Co-administration of vitamin E and selenium in vivo and in vitro ameliorates the toxic effects caused by ivermection and doramectin

Abstract

Avermectins are used in animals and humans for their broad-spectrum effects against parasites causing cytotoxicity and damage to the cellular DNA. In this study, we examined the toxicological changes of ivermectin (IVM) and doramectin (DME) with or without the co-administration of vitamin E (Vit. E) and selenium (Se). The drugs used were for animal use. Twenty-five adult male rats were divided into five groups. Group 1 (control) was given saline, Group 2 was given IVM (0.2 mg/kg b.w.), Group 3 was given IVM and Vit. E/Se (80/1.6 mg/kg b.w., respectively), Group 4 received DME (0.2 mg/kg b.w.), and Group 5 received DME and Vitamin E/Se. Both IVM and DME were given by subcutaneous injections whereas Vit. E and Se were given orally. All the treatments were given once per week throughout the eight weeks. Although the doses were off-label use, they were given in a long-term course to unveil their toxicity effects in a clear manner and the response of the amelioration. By 24-h after the 8^th week, the rats were sacrificed. Their blood was sampled for the haematological and serobiochemical examinations. Histopathological changes and caspase-3 were determined in the hepatic and renal tissues.

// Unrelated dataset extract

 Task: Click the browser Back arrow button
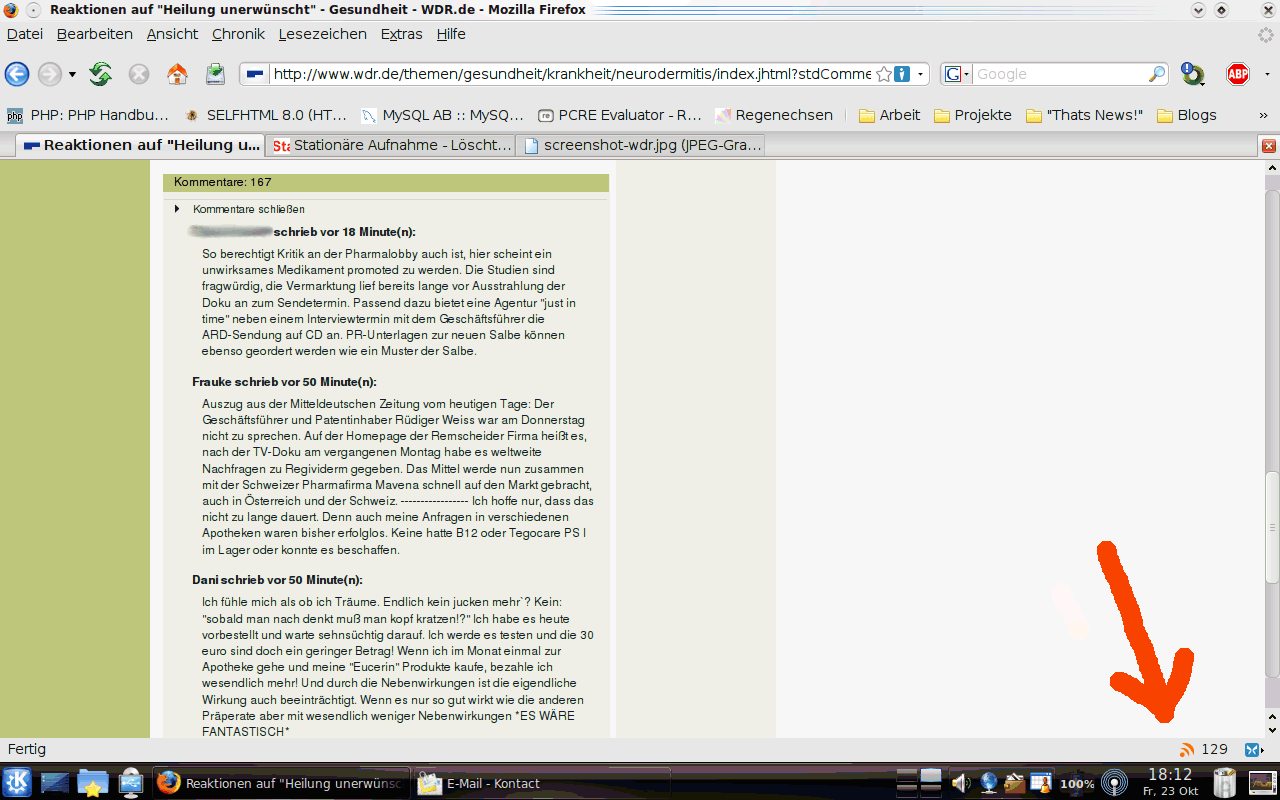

The histopathological findings showed that Vit. E and Se reduced the cellular changes induced by IVM or DME, indicating that Vit. E and Se protect against both types of avermectins, and that DME was safer than IVM. The cytotoxicity was assessed on a human embryo kidney (HEK) and skin cells by the SRB/IC₅₀ method and AO/EB (acridine orange-ethidium bromide) staining. Both IVM and DME caused apoptosis in the cultured HEK more than in the skin cells (80% vs. 30%, respectively). The cellular apoptosis in response to the IVM was more than that of DME, and the use of Vit. E and Se reduced the cytotoxicity as observed by caspase-3, in vivo, and IC₅₀, in vitro.